■ Assignment ■
Exact copy, no pictures: take the lines of the listing below from the first through the one containing "Given: Upvote the comment by sdreal".

[Start of Attachment]

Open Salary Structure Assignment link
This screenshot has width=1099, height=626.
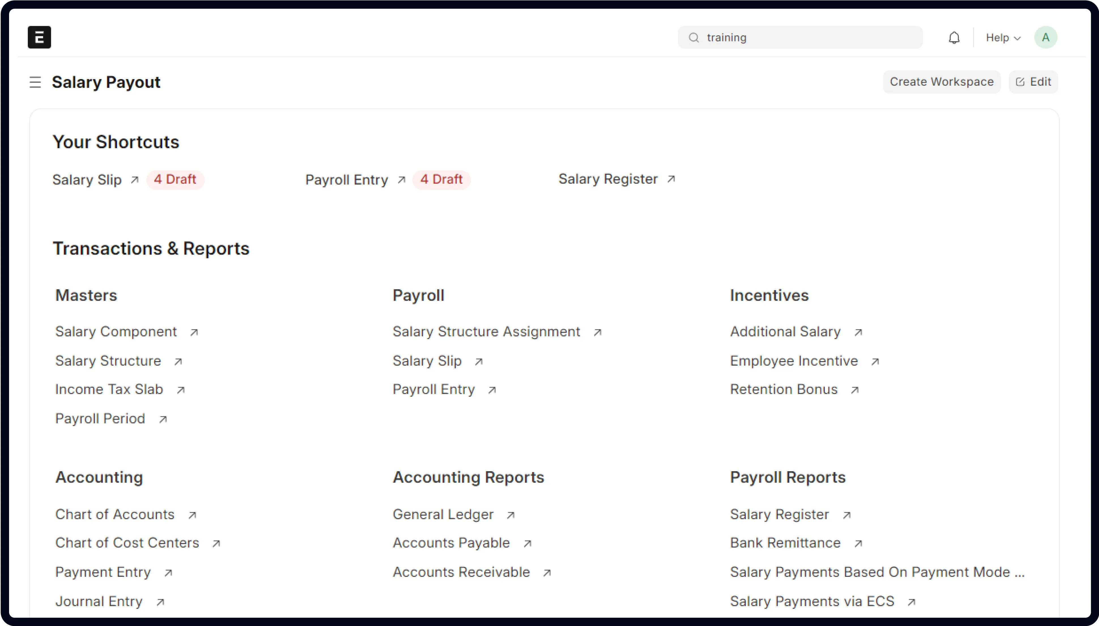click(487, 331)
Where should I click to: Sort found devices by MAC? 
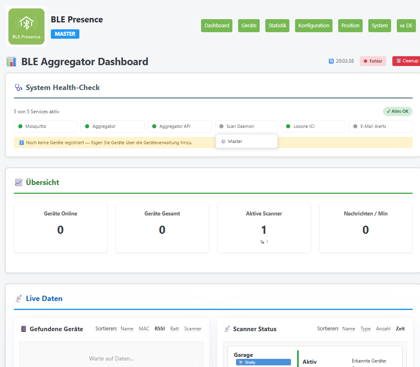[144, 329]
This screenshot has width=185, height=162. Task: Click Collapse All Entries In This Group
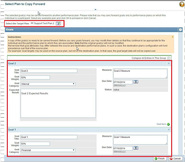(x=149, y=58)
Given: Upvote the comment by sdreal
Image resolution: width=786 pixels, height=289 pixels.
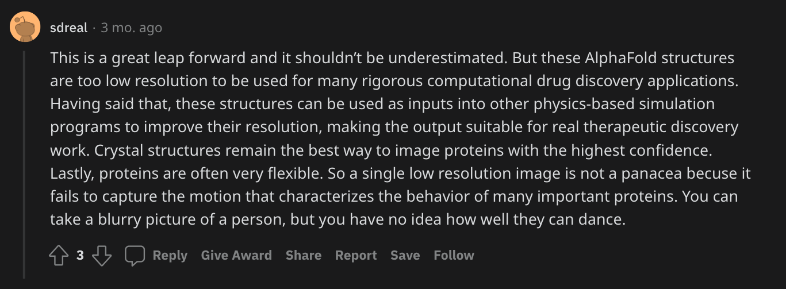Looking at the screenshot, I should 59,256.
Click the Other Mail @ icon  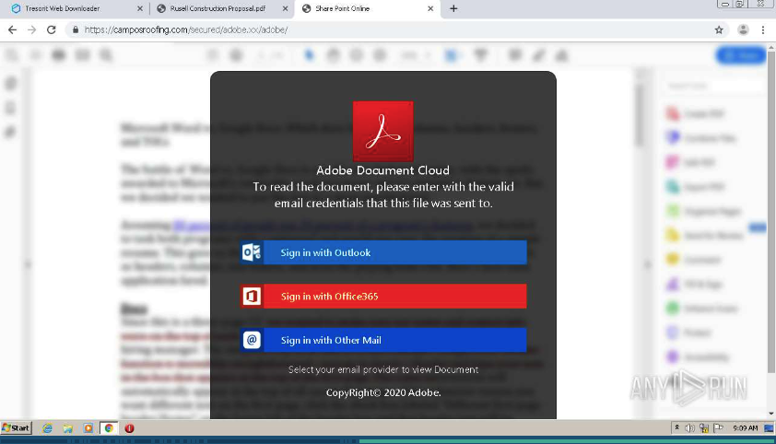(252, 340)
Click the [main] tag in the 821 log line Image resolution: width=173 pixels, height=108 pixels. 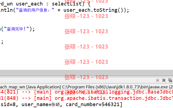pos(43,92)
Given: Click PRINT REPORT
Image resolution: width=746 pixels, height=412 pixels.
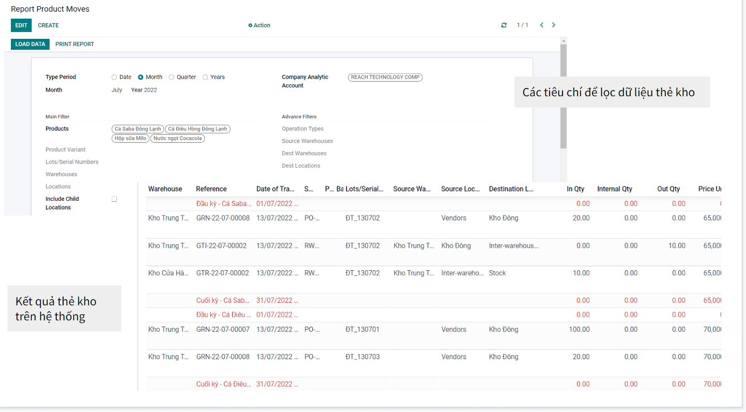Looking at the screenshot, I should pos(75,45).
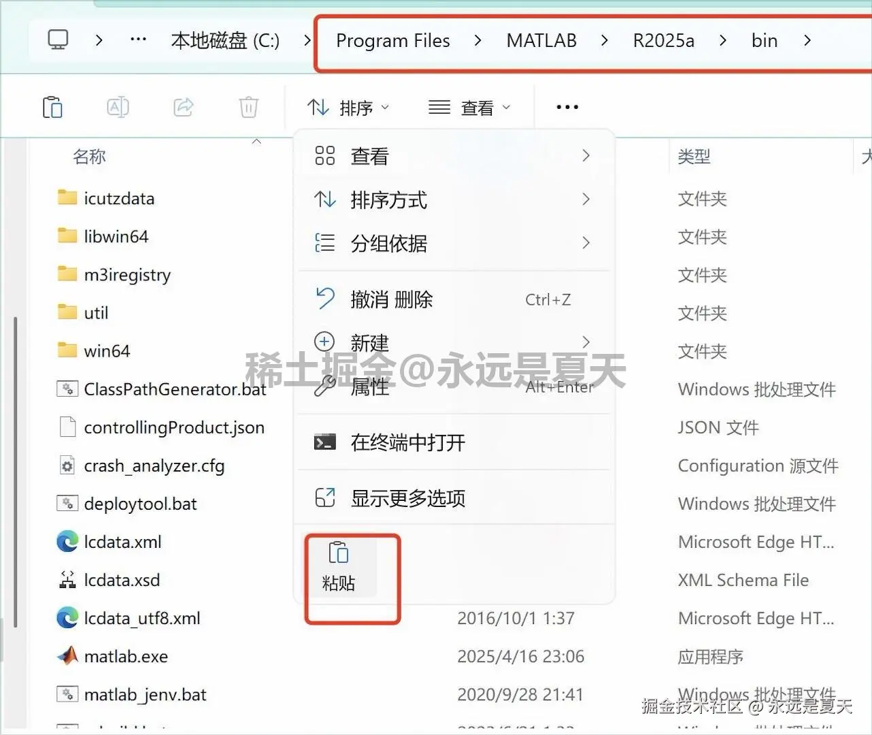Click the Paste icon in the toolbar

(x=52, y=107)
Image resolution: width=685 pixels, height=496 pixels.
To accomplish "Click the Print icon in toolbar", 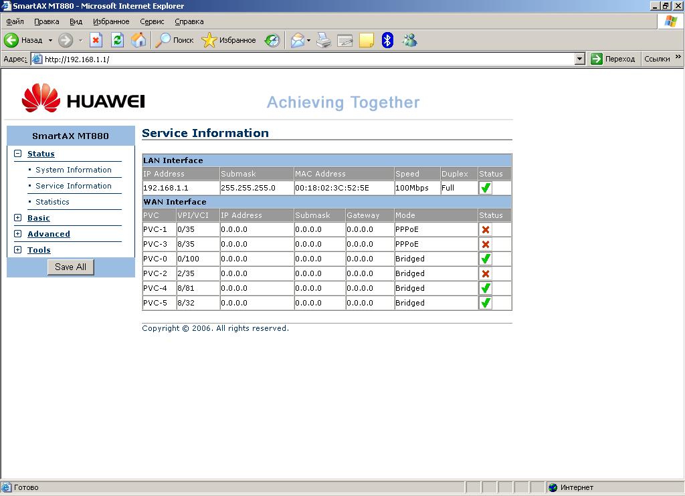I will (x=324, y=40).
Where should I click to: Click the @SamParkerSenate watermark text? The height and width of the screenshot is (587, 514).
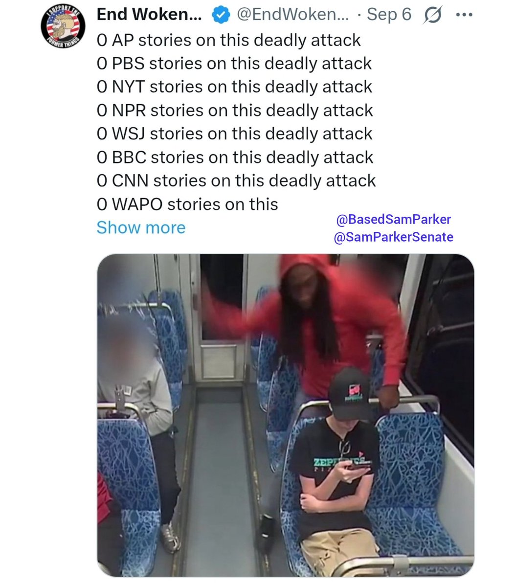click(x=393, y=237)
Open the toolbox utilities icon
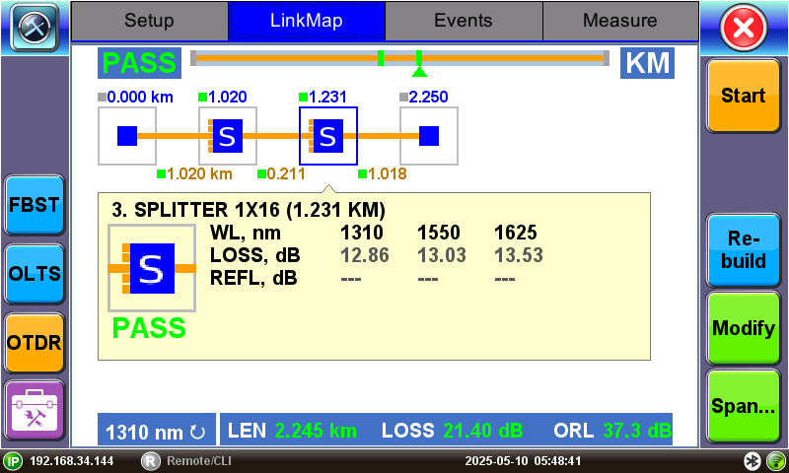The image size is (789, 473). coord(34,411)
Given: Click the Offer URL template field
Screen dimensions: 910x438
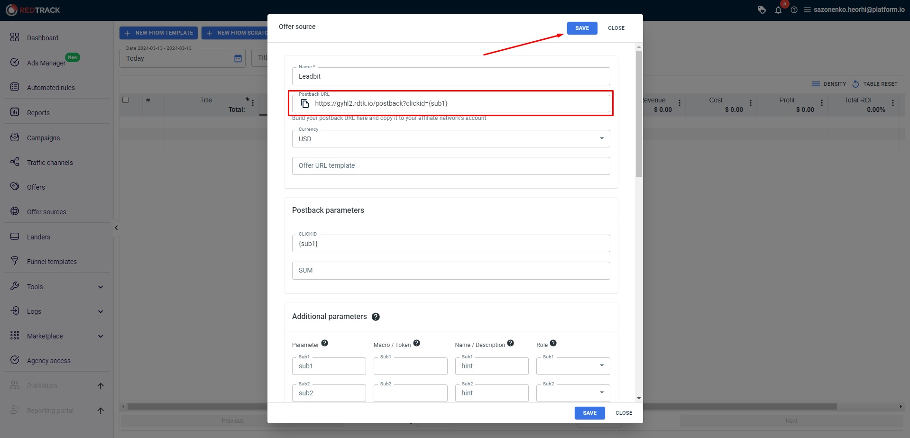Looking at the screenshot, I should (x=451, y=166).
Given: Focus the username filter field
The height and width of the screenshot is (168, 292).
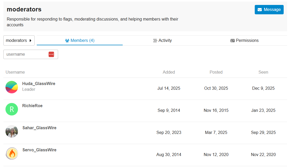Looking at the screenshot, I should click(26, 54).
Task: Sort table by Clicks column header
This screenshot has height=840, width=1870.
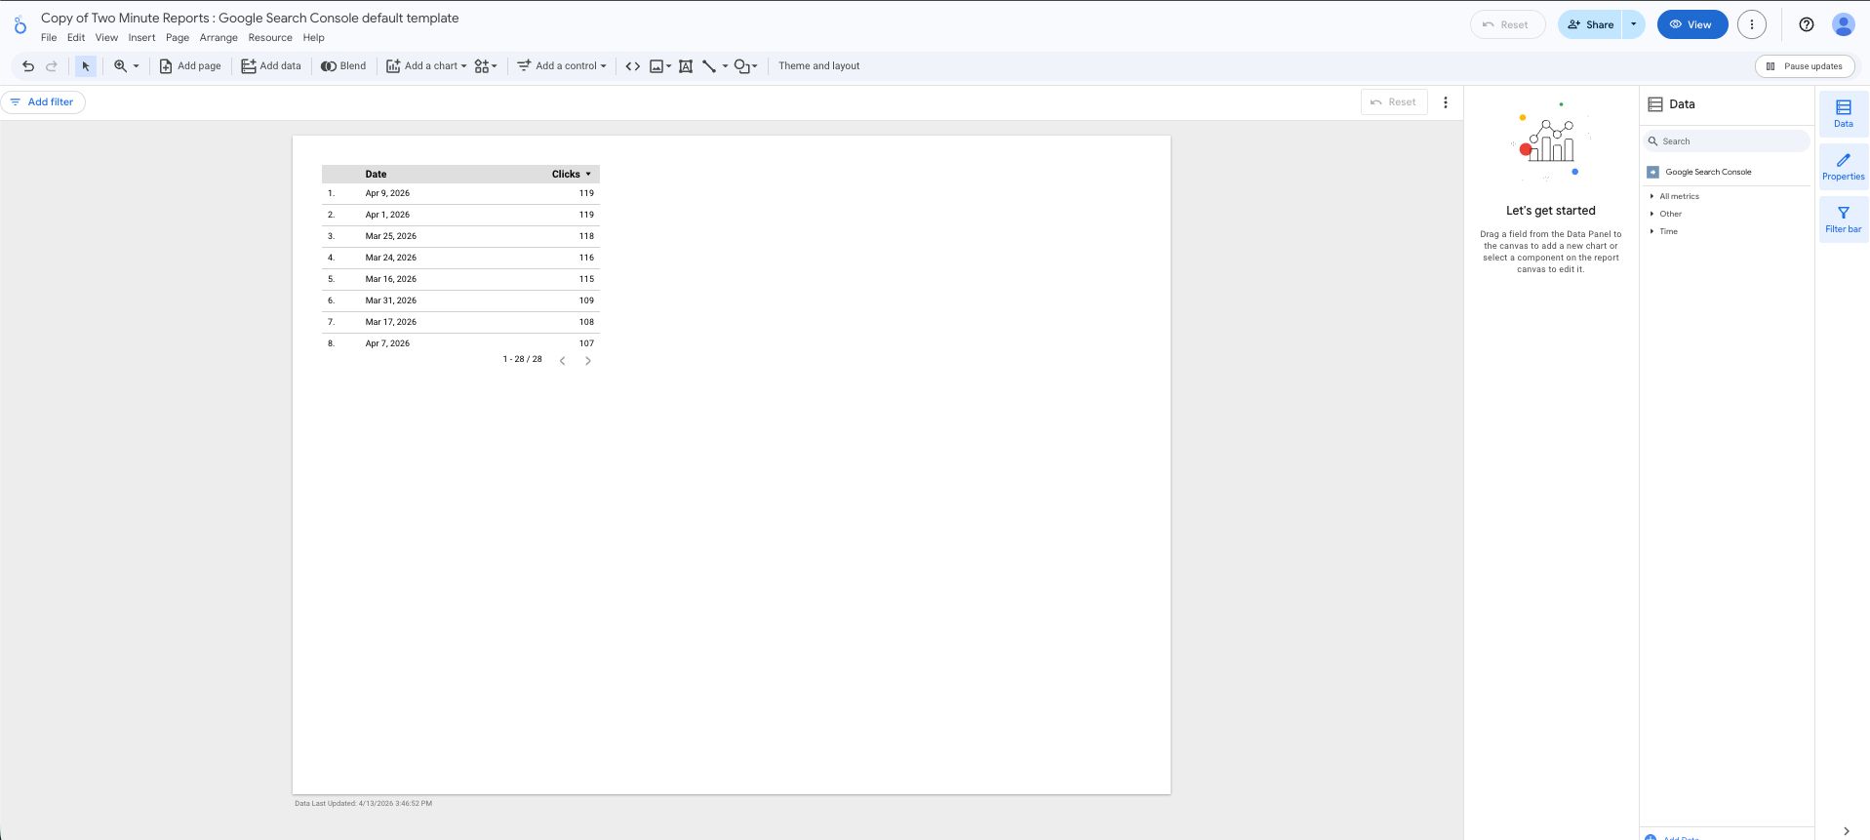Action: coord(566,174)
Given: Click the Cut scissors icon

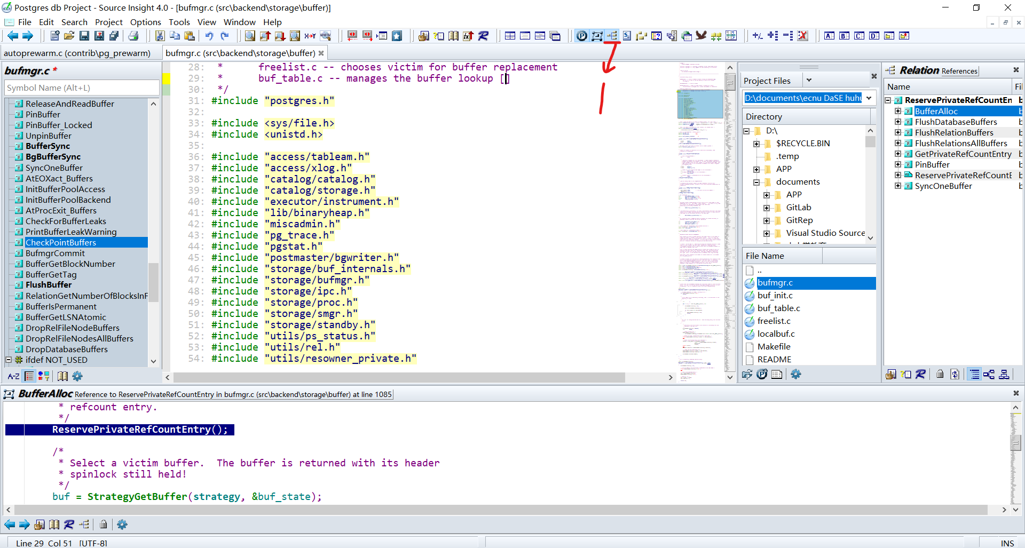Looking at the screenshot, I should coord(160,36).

[End of Attachment]

■ Solution to this problem ■
Open Salary Structure Assignment link
This screenshot has width=1099, height=626.
click(487, 331)
Where should I click to: Sort found devices by MAC? 
[144, 329]
This screenshot has width=185, height=162. Task: Click Collapse All Entries In This Group
(x=149, y=58)
Given: Upvote the comment by sdreal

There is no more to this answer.